While they expected it would “take some time” to reach that goal, Te Tuhi centre administrator Cherry Tawhai said there was already interest from others in the disability sector.

Tawhai said she wanted to see more training cafés open in New Zealand because Te Tuhi could only employ so many trainees at any one time. 

"So, in the future, you could see this as a model that could be picked up and taken somewhere else."

She added: “I think that’s the key message, that they’re not different. They’re a little bit different, but they’re not people that can’t do things.”

‘It’s about trying to provide a pathway’

Dr Katrina Jane Phillips, a senior lecturer in psychology at the University of Auckland, and her students are part of the team in charge of designing the training programme for the employees at the café. 

The programme teaches hospitality skills, such as handling money and preparing food, and work-related skills, like understanding different people's roles in a café. 

One of the baked treats offered at Te Tuhi Café.

Trainees work through the modules of the programme at their own pace, in an order that reflects what they’re interested in.

She said the team wanted to create a manual that any hospitality business could use to train someone with an intellectual disability, even if they hadn’t done so before.

“It’s about trying to provide a pathway for people who have an interest in food and to allow them to have that goal in the same way as anyone else leaving school.”

Stats NZ data from the June 2019 quarter found the employment rate for people with a disability was 23.4 per cent, compared with 69.9 per cent for people without. 

“I’ve worked for special needs schools and in disability services … what I know is there are a lot of resources put into kids, when they're at school, in terms of language therapy and behaviour support,” Phillips said.

“When a child with a disability turns 21, that level of support can be highly variable in terms of what carries on. 

“Even if someone has a real desire to want to learn, the avenues for which they can learn are often out of reach. 

“It’s either because financially they're unattainable, or because academically it’s a pen-and-paper process as opposed to a practical learning process, which doesn’t suit everybody.”

She said the benefit was two-way, and the same could be said for businesses who employ people with a disability.

“We often talk about the idea of ako , the idea of learning from each other. 

“This is very much an example of that.
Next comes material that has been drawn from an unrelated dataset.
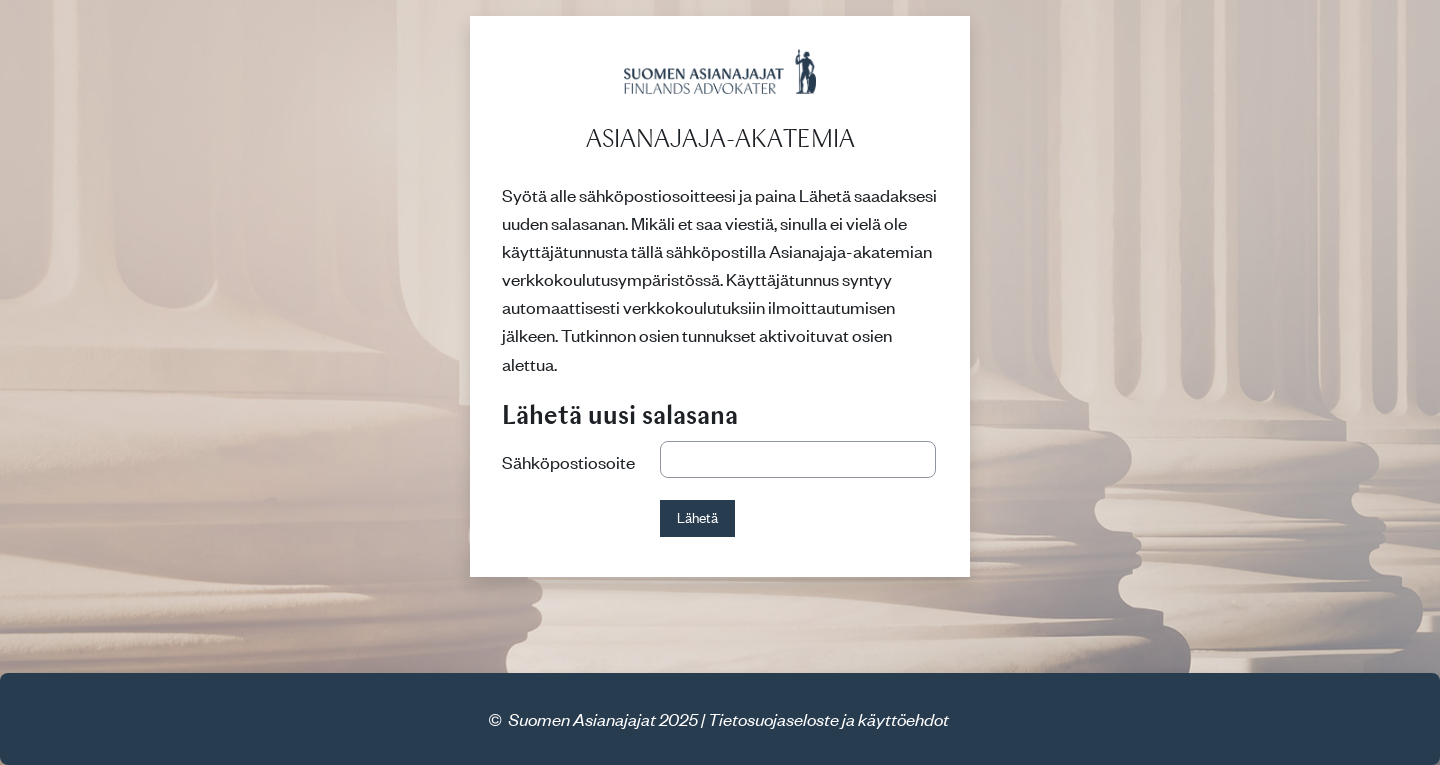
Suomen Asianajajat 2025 (603, 719)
My students are teaching the trainees what they need to be doing, but, at the same time, my students are getting invaluable experience.”
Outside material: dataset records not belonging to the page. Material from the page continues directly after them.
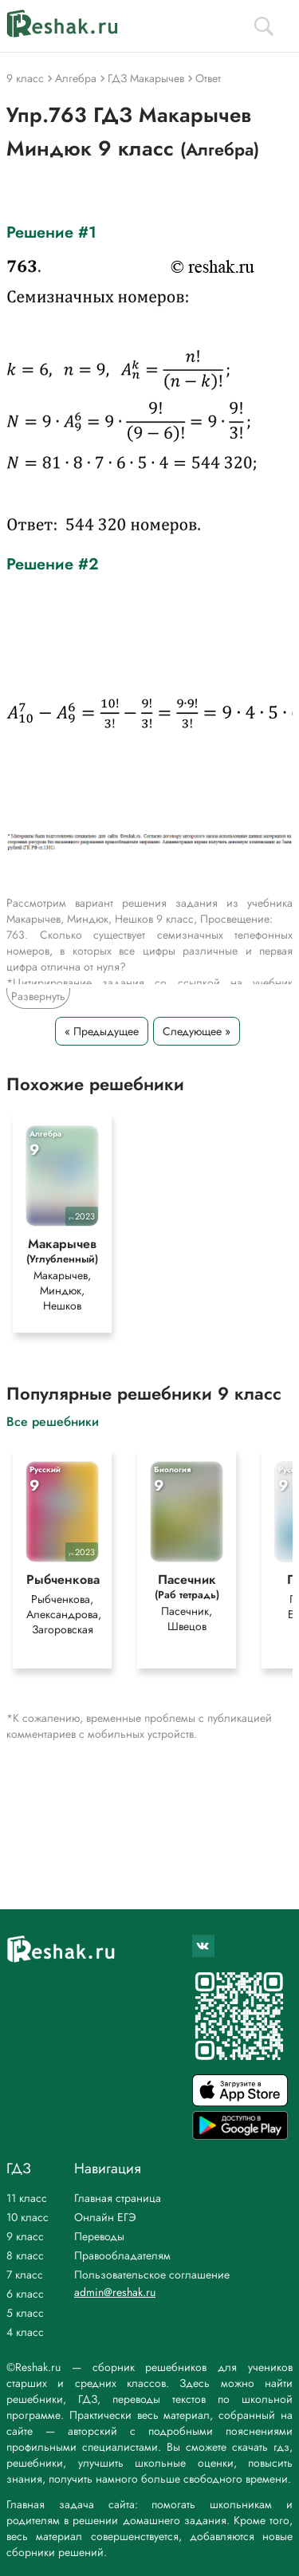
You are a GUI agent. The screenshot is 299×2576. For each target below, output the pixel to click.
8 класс (25, 2255)
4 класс (25, 2332)
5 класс (25, 2313)
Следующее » (196, 1031)
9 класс (25, 2236)
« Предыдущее (102, 1031)
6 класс (25, 2294)
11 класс (26, 2198)
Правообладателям (122, 2255)
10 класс (27, 2217)
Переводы (99, 2236)
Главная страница (117, 2198)
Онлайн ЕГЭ (105, 2217)
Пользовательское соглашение (152, 2275)
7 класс (24, 2275)
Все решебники (52, 1420)
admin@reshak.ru (114, 2292)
People were also coming to visit Te Tuhi’s galleries for the first time because they’d heard of the café, she said.

“We really want to be able to show that the model doesn’t cost the organisation. It brings value.”

Te Tuhi Café trainee Rachel Martin from inside the kitchen.
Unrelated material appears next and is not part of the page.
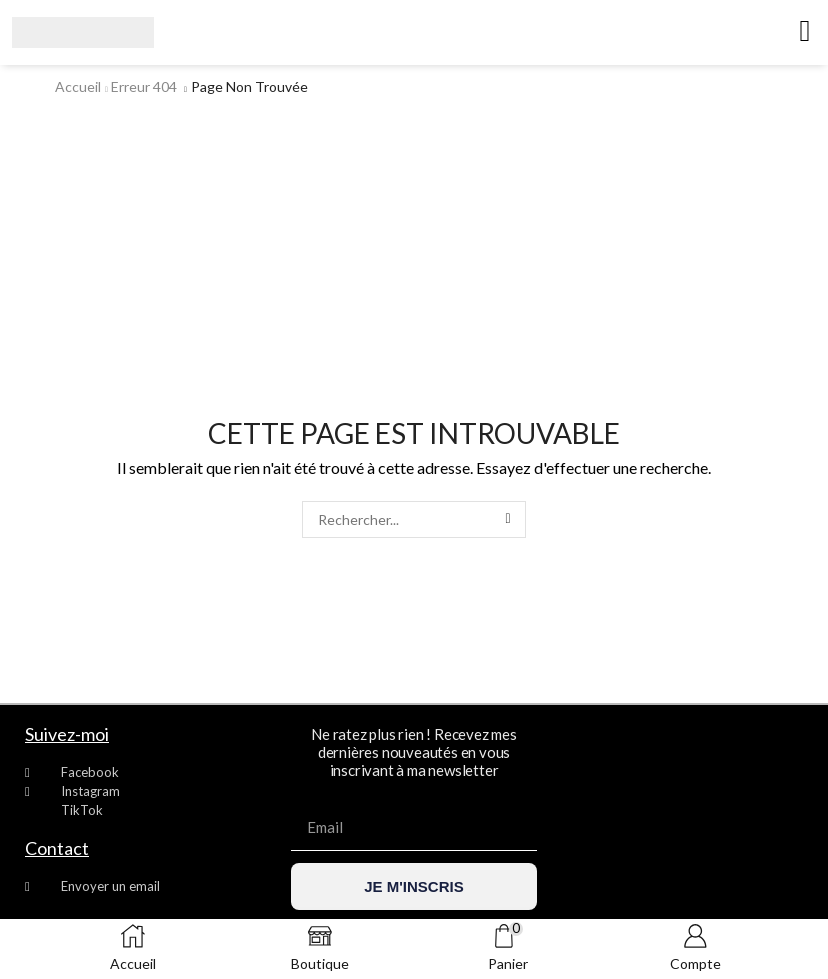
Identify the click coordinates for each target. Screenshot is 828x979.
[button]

Suzanne Jones, a vocational service manager for Rescare who helped the trainees find employment at the café, said some of that value comes from how flexible people with an intellectual disability are. 

For example, some of the people Rescare support were happy to work only a few hours in a day, or help out during a café’s “rush hour”, Jones said.

“[It’s] just being open-minded to that.”

She said the opportunity at Te Tuhi was unique because it made the trainees feel like they had a place in the community. 

“It’s not just a disability training café, but it’s for them to work within the community and other staff alongside them as well,” Jones said.

“It’s really important because there are some very, very low statistics on employment for people with a disability, and people with intellectual disabilities have even poorer stats.

“I think we're at the stage in the café where people have absolutely shown they bring value to organisations and businesses."